NIST 800-53 Rev 5 SI-2: Flaw Remediation
Organizations must identify, report, and correct system flaws. SI-2(2) requires automated mechanisms to assess system components for flaw remediation. For container environments, this means automated scanning of base images, runtime environments, and orchestration components.
ISO/IEC 27001:2022 Annex A 8.8: Management of Technical Vulnerabilities
This control requires obtaining timely information about vulnerabilities, evaluating exposure, and taking appropriate measures. The seven-day timeline demands automated vulnerability intelligence feeds integrated with your container registry and orchestration platform.
PCI DSS v4.0.1 Requirement 6.3.3
For organizations processing payment card data, this requirement mandates identifying and addressing security vulnerabilities. Critical patches must be installed within a timeframe determined by the organization's risk ranking process, which for CVE-2019-5736 should have been days, not weeks.
Actionable Steps for Your Team
Audit Privileged Container Usage
Run the following command across your Kubernetes clusters to identify privileged pods:
kubectl get pods --all-namespaces -o json | \
jq '.items[] | select(.spec.containers[].securityContext.privileged==true) | .metadata.name'
Document why each privileged container requires elevated access. Create pod security policies that block privileged containers by default and require explicit approval for exceptions.

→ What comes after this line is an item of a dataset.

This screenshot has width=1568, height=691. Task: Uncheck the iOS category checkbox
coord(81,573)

Implement Runtime Container Security
Deploy runtime security tools that monitor container behavior for escape attempts. Look for solutions that detect:
- Unexpected process execution patterns
- File access outside the container's mount namespace
- System calls indicating privilege escalation attempts
- Network connections to unexpected destinations
Tools like Falco, Sysdig, or Aqua Security provide runtime monitoring with predefined rules for container escape detection.

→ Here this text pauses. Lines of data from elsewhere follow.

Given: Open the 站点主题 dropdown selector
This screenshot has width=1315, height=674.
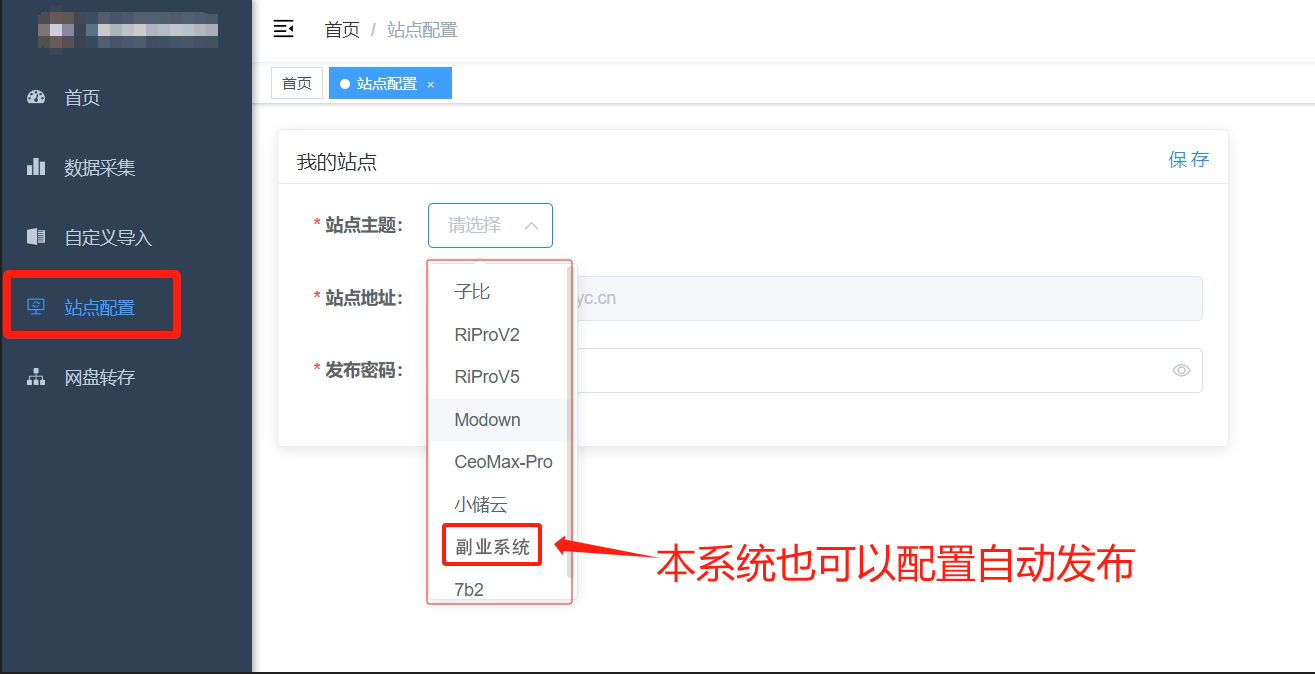Looking at the screenshot, I should coord(490,225).
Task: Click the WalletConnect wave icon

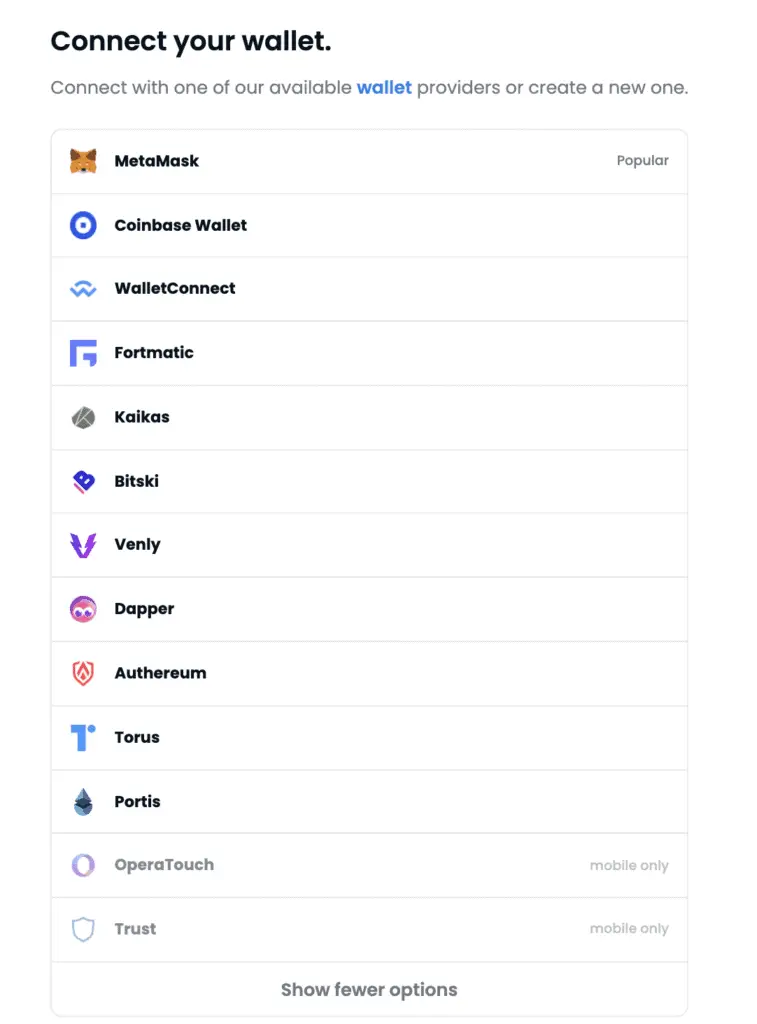Action: 83,289
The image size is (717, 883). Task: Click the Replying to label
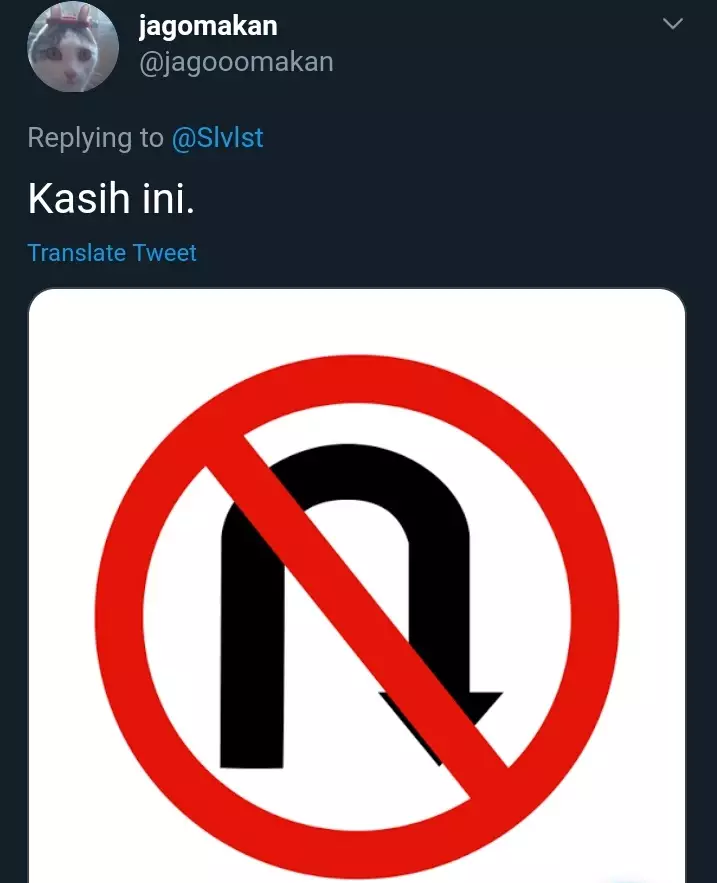tap(94, 137)
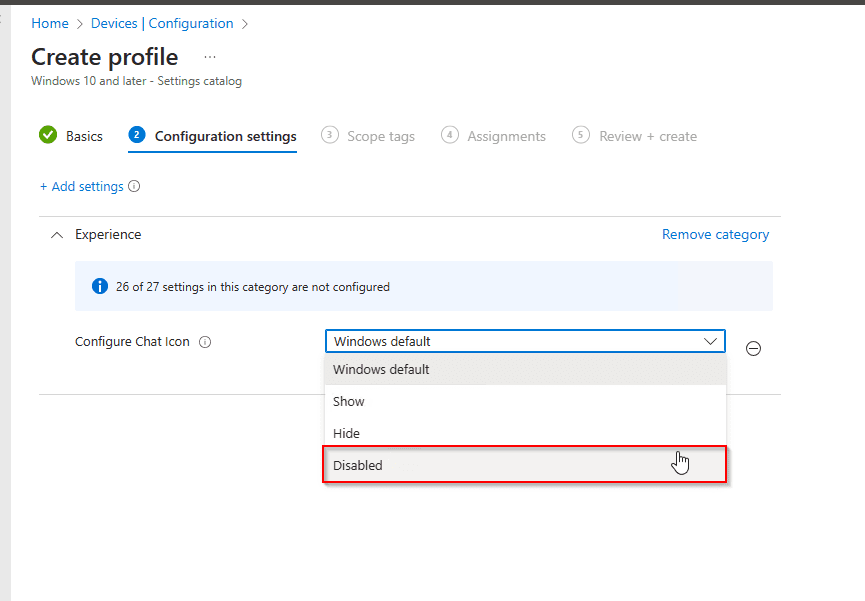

Automate Vulnerability Scanning in Your CI/CD Pipeline
Integrate container image scanning at multiple stages:
- Build time: Scan images before pushing to your registry
- Registry: Continuously scan stored images as new CVEs are disclosed
- Runtime: Scan running containers to detect drift from approved images
Tools like Trivy, Grype, or Anchore can integrate with Jenkins, GitLab CI, or GitHub Actions. Set policies to block deployment of images with critical vulnerabilities.

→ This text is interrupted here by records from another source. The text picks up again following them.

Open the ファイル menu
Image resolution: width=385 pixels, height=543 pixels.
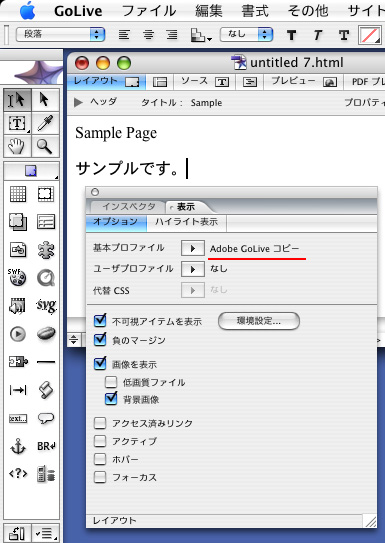pyautogui.click(x=149, y=11)
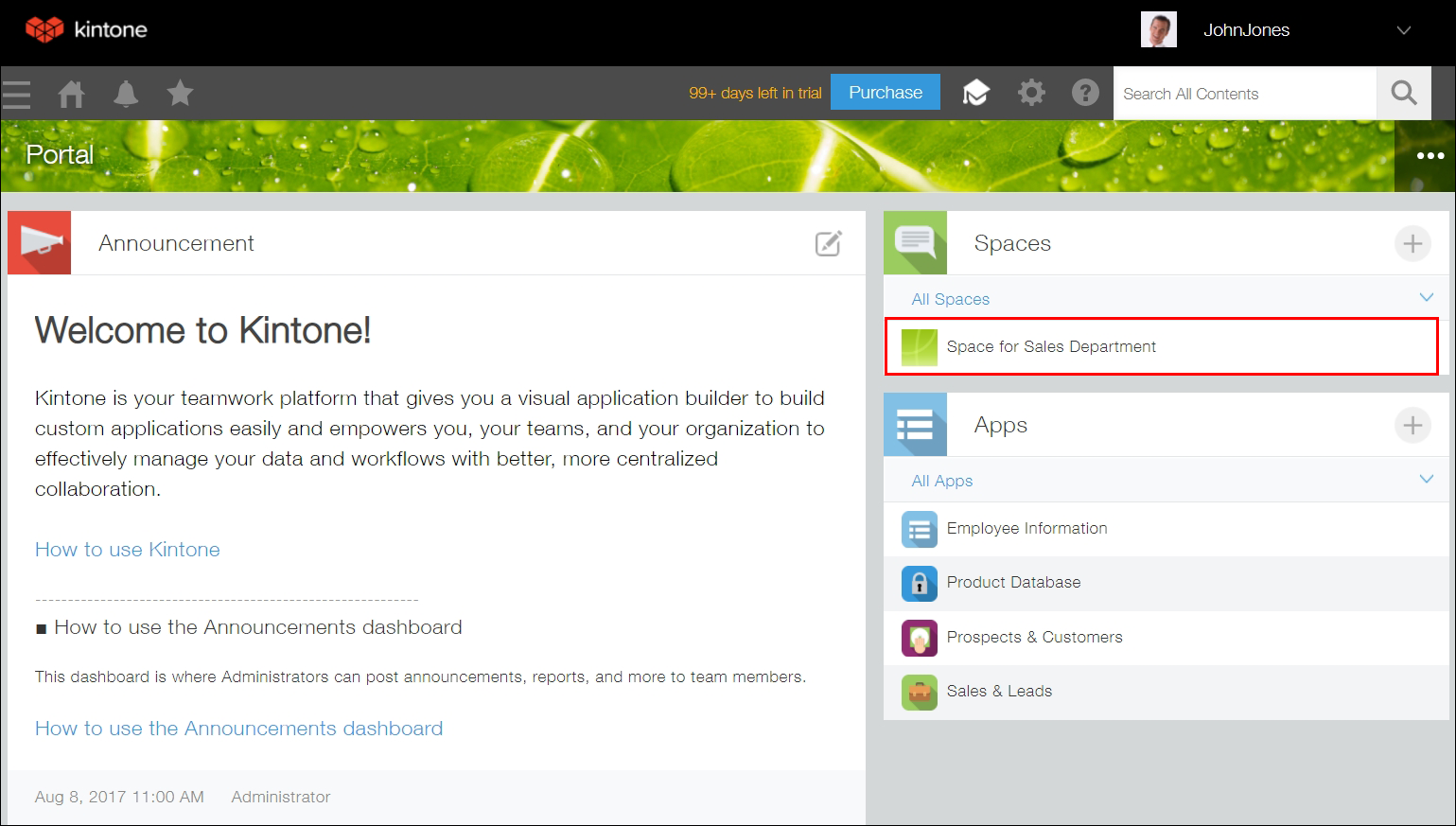Open the Prospects & Customers app
The image size is (1456, 826).
pyautogui.click(x=1034, y=637)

Create a Container-Specific Incident Response Runbook
Document your process for responding to container runtime vulnerabilities:
- How to identify affected clusters and nodes
- Testing process for patches
- Communication plan for maintenance windows
- Rollback procedures if patches cause service disruption
Test this runbook with tabletop exercises. The CVE-2019-5736 timeline didn't allow for improvisation.
Subscribe to Security Advisories for Your Container Stack
Set up monitoring for:
- runC security announcements
- Docker security advisories
- Kubernetes security mailing list
- Your container registry vendor's security notifications
Route these alerts to your security team's incident response channel. When the next container runtime vulnerability arises, you need to know within hours.
The CVE-2019-5736 incident demonstrated that container security involves more than scanning images for vulnerabilities. Your runtime configuration, privilege model, and patch deployment speed determine whether a disclosed vulnerability becomes a production incident. Default configurations optimized for developer convenience rarely align with security requirements. Your task is to close that gap before the next container escape vulnerability gives attackers root access to your infrastructure.